ABC News: Pentagon mulls torture rule on Guantanamo evidence
WASHINGTON - In what would be a key change in U.S. policy, the Pentagon may formally require military prosecutors to observe a U.N. convention against torture in their use of evidence during tribunals at the Guantanamo Bay prison camp.
Such a move would represent a formal bar on the use of any evidence obtained by torture in prisoner tribunals at the U.S. naval base in Cuba, where the United States has held hundreds of foreign terrorism suspects since early 2002.
Washington has faced steady criticism over the Guantanamo camp from the United Nations, rights groups and some foreign governments. Former detainees have charged U.S. authorities use torture at the camp, which the Pentagon denies.
Defense Department spokesman Bryan Whitman said on Wednesday the administration up to now has relied on prosecutors to ensure that their cases before tribunals, known as military commissions, reflect President George W. Bush's stated policy that the United States not condone torture.
"Up to this point, it's not believed to have been necessary because of the way in which prosecutors and the commission members have been able to proceed in their trials," Whitman told reporters.
"But it is something that is being looked at as a possible way to eliminate any doubt that the Convention Against Torture, Article 15, is understood and is applicable to these prosecutions," he said. "The department is taking a look at it and may issue a separate instruction on it."
Article 15 of the U.N Convention Against Torture and Other Cruel, Inhuman or Degrading Treatment or Punishment requires states to ensure that evidence invoked in proceedings not be the result of torture.
But Air Force Maj. Jane Boomer, a Pentagon spokeswoman, told reporters at Guantanamo earlier this month that current tribunal rules hypothetically could allow the use of evidence obtained through torture because such evidence was not explicitly banned.
"It is not specified in the rulebook, period," she said at a March 2 news conference at the camp.
However, she said such evidence could not be admitted if it would deny the accused a fair trial.
Bush authorized the military tribunals after the September 11 attacks, but the system has come under fire from human rights activists and some military lawyers as fundamentally unfair to defendants.
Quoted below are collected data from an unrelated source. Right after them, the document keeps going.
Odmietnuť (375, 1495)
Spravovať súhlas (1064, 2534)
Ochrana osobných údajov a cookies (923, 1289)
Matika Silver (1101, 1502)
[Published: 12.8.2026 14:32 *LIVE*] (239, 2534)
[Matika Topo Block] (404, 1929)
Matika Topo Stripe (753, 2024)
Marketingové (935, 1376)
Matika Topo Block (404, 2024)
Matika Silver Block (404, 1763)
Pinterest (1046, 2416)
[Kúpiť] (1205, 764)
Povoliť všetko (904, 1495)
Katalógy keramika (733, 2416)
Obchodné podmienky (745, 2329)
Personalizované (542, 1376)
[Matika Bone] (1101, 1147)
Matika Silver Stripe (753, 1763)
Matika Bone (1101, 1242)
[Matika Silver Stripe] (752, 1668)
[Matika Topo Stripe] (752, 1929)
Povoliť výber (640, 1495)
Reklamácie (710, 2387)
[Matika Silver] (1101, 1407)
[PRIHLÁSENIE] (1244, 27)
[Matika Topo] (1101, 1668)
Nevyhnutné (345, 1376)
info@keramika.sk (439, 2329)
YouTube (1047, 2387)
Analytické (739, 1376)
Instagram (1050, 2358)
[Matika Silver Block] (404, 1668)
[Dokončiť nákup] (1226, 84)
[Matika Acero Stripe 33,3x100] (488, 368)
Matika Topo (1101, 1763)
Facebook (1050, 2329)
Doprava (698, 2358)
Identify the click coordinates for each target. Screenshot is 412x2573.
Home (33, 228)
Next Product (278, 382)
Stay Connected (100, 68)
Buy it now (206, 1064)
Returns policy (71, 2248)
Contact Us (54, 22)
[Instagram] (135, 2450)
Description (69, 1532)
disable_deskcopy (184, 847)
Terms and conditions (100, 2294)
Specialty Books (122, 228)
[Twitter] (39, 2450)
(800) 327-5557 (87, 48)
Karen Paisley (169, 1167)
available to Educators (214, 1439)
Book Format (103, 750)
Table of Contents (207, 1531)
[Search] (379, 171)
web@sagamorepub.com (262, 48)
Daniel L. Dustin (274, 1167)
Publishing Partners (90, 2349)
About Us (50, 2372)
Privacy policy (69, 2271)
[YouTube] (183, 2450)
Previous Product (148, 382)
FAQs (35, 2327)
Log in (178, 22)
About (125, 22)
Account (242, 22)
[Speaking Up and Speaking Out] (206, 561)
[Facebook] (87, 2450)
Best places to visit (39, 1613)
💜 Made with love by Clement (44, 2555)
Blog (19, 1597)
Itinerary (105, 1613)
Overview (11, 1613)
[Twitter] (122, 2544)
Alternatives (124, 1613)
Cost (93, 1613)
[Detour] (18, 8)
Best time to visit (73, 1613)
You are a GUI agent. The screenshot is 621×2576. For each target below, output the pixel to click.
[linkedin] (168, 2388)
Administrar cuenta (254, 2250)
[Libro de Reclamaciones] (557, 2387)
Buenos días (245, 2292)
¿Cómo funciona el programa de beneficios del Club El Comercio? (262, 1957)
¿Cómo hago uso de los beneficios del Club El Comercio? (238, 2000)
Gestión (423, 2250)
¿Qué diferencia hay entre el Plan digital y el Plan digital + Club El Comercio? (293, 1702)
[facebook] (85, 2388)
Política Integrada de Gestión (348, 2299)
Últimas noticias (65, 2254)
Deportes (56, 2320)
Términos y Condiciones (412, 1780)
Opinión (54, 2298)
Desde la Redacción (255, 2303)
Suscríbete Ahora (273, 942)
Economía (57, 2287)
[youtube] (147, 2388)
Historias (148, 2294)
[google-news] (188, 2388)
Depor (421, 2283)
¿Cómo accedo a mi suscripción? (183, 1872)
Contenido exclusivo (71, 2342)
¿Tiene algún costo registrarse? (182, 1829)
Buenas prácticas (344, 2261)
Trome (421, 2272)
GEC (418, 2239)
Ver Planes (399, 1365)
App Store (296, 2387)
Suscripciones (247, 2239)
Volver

U.S. officials have vigorously and repeatedly denied any claim that they engage in torture.
But word of the possible policy change, which some officials expect soon, comes a month after five United Nations special envoys called for closing the Guantanamo prison in a report that accused the United States of violating bans on torture, arbitrary detention and the right to fair trial.
Most of the roughly 500 inmates at Guantanamo have been held for four years without trial.
Ten Guantanamo prisoners have been charged with war crimes and six have undergone pretrial hearings. But no case has yet reached the trial stage before a military commission.
Guantanamo inmates have challenged their detention in more than 180 cases filed in federal district court.
Next Tuesday, the Supreme Court is scheduled to hear arguments in an important legal challenge to the tribunal system by Guantanamo prisoner Salim Ahmed Hamdan, the first inmate to face a military tribunal.
Hamdan, a Yemeni accused of being Osama bin Laden's bodyguard and driver, is challenging Bush's authority to use military tribunals to try Guantanamo prisoners for war crimes.